|Instructor:||Deva Ramanan (firstname.lastname@example.org)|
|TA:||Scott Triglia (email@example.com)|
|Grader:||Rosario Cammarota (firstname.lastname@example.org)|
|Office hours:||W||1:00-2:30pm||DBH||4072||(or by appointment)|
Even if you intend to spend your entire professional life designing software or configuring networks, you will spend more of it writing prose - memos, proposals, documentation, electronic mail - than you will writing code. Yet in most of your courses, you exercise this vital skill only after you have run the last test case, in the half-hour before the deadline. Here we have the luxury of concentrating on your writing skills, with an emphasis on writing to meet the specific needs of different audiences; you will also make oral presentations and design presentation graphics.
Every student should be able to write cogent, grammatical English at the level expected in Writing 39C. We will verify this by requiring an in-class writing sample in the first week of class.
Required course materials
To satisfy the upper division writing requirement, you must receive a grade of C or better in this course; you may also take this class on a pass/not-pass basis (which also requires work at the C level to pass).
In general we will assign scores on a 100-point scale, with 95 a clear A, 85 a clear B, and below 70 not of passing quality (i.e., below C).
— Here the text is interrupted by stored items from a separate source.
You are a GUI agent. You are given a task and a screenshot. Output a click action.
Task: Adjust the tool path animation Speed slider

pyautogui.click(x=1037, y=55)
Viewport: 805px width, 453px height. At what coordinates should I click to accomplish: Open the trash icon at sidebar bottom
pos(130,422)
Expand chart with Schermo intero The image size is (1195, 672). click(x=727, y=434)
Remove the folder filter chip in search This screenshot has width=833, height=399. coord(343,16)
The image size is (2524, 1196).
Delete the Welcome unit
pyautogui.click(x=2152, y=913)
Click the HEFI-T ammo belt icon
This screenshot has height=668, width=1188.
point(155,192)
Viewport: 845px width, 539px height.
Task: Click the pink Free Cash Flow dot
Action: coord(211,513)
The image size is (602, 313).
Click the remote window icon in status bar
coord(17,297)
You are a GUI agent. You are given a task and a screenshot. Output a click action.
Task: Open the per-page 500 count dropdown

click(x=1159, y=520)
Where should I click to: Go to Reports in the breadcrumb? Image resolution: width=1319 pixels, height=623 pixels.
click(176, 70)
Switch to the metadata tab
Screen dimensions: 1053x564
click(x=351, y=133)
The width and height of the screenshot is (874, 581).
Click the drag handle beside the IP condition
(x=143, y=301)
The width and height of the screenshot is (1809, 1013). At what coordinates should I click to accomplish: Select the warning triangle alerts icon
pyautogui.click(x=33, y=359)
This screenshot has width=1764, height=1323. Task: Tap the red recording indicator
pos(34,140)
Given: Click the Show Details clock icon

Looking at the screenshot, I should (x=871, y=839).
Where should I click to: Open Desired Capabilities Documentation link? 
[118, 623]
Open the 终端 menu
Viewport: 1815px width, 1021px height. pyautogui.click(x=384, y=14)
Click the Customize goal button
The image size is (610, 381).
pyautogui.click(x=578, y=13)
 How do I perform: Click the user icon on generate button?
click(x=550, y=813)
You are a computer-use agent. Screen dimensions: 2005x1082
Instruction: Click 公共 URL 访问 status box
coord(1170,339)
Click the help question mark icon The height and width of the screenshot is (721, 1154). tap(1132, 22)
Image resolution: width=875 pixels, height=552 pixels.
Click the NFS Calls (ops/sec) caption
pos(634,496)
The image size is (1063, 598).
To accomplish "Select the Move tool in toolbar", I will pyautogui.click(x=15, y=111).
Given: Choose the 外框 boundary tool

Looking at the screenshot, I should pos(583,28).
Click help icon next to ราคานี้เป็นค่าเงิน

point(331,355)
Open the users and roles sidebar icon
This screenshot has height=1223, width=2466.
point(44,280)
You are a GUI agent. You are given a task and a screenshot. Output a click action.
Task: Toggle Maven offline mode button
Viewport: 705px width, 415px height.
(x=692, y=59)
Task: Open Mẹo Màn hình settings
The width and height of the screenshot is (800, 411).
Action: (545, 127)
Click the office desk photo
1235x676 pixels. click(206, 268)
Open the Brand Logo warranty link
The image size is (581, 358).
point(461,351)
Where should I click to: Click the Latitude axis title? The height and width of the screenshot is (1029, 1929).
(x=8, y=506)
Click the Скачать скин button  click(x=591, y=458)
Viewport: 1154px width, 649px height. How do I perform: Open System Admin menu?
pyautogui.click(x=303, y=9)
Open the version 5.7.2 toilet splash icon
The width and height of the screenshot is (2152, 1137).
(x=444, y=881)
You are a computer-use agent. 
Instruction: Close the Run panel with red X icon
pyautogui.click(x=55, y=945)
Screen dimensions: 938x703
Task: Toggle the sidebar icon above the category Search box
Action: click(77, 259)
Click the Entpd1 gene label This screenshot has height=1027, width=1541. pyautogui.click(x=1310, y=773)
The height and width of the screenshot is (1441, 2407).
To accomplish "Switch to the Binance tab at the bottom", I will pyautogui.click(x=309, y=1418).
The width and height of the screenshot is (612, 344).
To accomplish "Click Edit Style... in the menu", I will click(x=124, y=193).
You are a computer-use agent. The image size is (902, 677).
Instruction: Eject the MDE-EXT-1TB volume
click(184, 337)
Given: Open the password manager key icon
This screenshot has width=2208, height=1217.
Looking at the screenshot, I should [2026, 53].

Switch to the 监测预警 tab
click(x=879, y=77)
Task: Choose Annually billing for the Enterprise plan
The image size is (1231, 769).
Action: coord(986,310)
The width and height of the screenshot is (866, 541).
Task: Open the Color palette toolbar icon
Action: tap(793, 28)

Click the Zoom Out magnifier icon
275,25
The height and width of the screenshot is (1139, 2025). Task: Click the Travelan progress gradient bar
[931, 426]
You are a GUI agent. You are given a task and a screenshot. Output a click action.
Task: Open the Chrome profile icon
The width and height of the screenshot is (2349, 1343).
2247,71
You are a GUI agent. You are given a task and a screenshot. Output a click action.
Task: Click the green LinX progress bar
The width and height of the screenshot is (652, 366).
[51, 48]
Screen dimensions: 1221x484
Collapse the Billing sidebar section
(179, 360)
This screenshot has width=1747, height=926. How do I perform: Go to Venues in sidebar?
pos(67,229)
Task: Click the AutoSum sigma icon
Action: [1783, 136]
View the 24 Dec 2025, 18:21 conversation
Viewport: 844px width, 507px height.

It is possible but not guaranteed that the cutoffs for course letter grades of A and B will be assigned more leniently; that is, an overall score of 89% might receive an A or A-. There will be no exams. We're required to say that in unusual circumstances, these criteria could change, but we do not expect that to happen.
Students in ICS 139W have access to the ICS open labs. These machines run Windows and the Microsoft Office suite of software, including Word and PowerPoint. For this course you may use any system to which you legitimately have access; we will require that you learn and use PowerPoint (or Apple's Keynote or an open-source equivalent) for part of one assignment.
Plagiarism means presenting somebody else's work as if it's your own. You may use whatever outside sources (books, friends, interviews, periodicals) are appropriate for an assignment, so long as you cite them (that is, so long as you indicate the source of anything you didn't think up and write yourself). We will randomly pass assignments through automated detectors searching for matches across a large database of online material. Plagiarism is academically dishonest, and we will take violations very seriously.